— START —

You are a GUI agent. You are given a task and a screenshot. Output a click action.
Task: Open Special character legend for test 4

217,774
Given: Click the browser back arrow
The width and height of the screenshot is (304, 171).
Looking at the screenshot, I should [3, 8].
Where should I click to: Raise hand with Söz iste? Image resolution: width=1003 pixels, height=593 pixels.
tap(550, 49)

— END —

### Stated goal
Set down the records word for word, from the line containing "Given: Click the browser back arrow" through the last line of the records, with both of those lines included.

### Output for this exercise
Given: Click the browser back arrow
The width and height of the screenshot is (304, 171).
Looking at the screenshot, I should [3, 8].
Where should I click to: Raise hand with Söz iste? Image resolution: width=1003 pixels, height=593 pixels.
tap(550, 49)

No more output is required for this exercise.